Atrial electrophysiologic abnormalities in patients with Wolff-Parkinson-White syndrome but without paroxysmal atrial fibrillation.

Abstract

Paroxysmal atrial fibrillation (PAF) frequently occurs in patients with Wolff-Parkinson-White (WPW) syndrome. The purpose of this study was to analyze the atrial electrophysiologic abnormalities and vulnerability to develop atrial fibrillation (AF) in patients with WPW syndrome but with no previous history of PAF. We investigated atrial electrophysiologic abnormalities and vulnerability to AF in patients with WPW syndrome but without PAF. An electrophysiologic study was performed in 28 patients with WPW syndrome, 23 with atrioventricular nodal reentrant tachycardia (AVNRT) and 25 with other arrhythmias (control), all of whom had no history of PAF. The following atrial excitability parameters were assessed: effective refractory period (ERP), spontaneous or paced (A1) and extrastimulated (A2) atrial electrogram widths, percent maximum atrial fragmentation (%MAF; A2/A1 x 100), wavelength index (WLI; ERP/A2), and inducibility of AF. The ERP tended to be shorter in patients with WPW syndrome and in those with AVNRT than in the control group. The %MAF increased (154 +/- 33 vs. 137 +/- 23%, p < 0.05) and WLI decreased (2.7 +/- 0.8 vs. 3.4 +/- 1.0, p < 0.05) significantly in patients with WPW syndrome compared with the control group; however, these parameters in patients with AVNRT showed intermediate values. Atrial fibrillation was more inducible in patients with WPW syndrome (4/28 [14.3%]) than in those with AVNRT (4.3% [1/23]) and the control group (0/25 [0%]).
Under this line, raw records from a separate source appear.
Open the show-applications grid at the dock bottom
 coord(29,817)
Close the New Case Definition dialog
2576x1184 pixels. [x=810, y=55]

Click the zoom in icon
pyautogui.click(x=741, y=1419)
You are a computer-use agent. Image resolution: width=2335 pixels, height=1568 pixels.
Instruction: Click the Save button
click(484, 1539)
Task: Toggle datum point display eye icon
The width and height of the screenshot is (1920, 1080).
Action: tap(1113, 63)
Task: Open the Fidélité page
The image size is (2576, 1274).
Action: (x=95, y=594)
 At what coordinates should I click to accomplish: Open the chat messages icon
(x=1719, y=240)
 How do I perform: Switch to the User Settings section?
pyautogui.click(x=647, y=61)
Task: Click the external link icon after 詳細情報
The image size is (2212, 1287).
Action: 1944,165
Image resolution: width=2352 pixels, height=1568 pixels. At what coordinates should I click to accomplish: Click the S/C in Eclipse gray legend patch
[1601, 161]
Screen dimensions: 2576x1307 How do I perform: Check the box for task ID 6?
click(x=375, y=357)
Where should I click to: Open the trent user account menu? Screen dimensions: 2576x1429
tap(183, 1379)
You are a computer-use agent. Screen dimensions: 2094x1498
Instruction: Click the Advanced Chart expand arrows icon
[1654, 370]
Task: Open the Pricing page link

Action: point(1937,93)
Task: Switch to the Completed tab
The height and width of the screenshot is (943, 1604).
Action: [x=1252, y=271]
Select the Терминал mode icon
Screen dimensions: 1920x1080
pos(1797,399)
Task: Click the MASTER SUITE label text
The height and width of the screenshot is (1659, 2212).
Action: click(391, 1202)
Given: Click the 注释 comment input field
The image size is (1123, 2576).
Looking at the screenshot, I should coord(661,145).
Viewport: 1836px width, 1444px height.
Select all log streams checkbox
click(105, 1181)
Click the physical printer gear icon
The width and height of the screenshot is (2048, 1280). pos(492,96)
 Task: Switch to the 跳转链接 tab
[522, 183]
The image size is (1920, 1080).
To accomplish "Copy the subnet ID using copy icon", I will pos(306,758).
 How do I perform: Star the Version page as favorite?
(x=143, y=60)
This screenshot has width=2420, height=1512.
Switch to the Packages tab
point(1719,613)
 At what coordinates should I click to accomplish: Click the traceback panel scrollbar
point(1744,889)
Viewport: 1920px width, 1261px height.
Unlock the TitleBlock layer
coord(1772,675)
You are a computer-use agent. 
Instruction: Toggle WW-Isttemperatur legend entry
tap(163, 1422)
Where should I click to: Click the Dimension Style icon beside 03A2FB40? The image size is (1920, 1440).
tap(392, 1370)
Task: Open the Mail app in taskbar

With respect to patients with WPW syndrome and with and without inducible AF, the %MAF increased (195 +/- 23 vs. 148 +/- 30%, p < 0.01) and the WLI decreased (2.2 +/- 0.3 vs. 2.9 +/- 0.9, p < 0.05) in subjects with inducible AF. Atrial electrophysiologic abnormalities, especially atrial conduction delays, are more prominent in patients with WPW syndrome, even if they had no previous history of PAF. These abnormalities may play an important role in determining the vulnerability to AF.